Frequently asked questions
What is the median nephrology compensation in 2026?
The median nephrologist produces approximately 4,800 wRVUs annually at $53/wRVU based on 2025 MGMA data, with total compensation at the median running $280,000-$320,000. The wRVU framework often understates total nephrologist compensation because dialysis MCP revenue is significant and may not be captured in wRVU production figures.
How does dialysis MCP revenue affect nephrology compensation?
A nephrologist managing 100 dialysis patients at the average Monthly Capitated Payment (MCP) rate generates approximately $250,000-$320,000 annually in MCP revenue alone, separate from clinic and consult wRVU production. Always ask explicitly how MCP revenue flows back to the managing nephrologist — direct flow-through, revenue share, or implicit through base salary.

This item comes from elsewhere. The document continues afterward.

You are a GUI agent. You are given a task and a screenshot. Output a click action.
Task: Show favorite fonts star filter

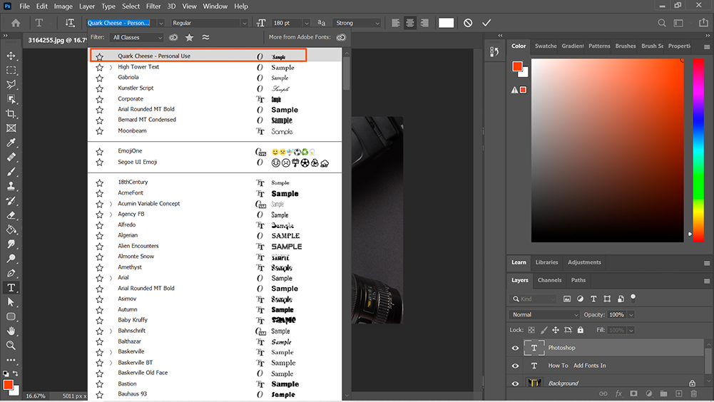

What is a sustainable dialysis patient panel for nephrology?
A sustainable dialysis patient panel typically supports 3-4 hours of rounding per dialysis day. Panels that require 4-5+ hours of rounding daily, on top of clinic and consult responsibilities, are aggressive and compress sustainable workload. Always negotiate a defined maximum dialysis panel size or maximum daily rounding time.
What hospital consult volume is sustainable in nephrology?
A sustainable inpatient nephrology consult volume is typically 3-6 new consults per day plus appropriate follow-ups and dialysis rounding. Higher consult volumes (7-10 per day) are aggressive and unsustainable when combined with dialysis responsibilities. Always negotiate a defined cap with separate compensation for high-volume days.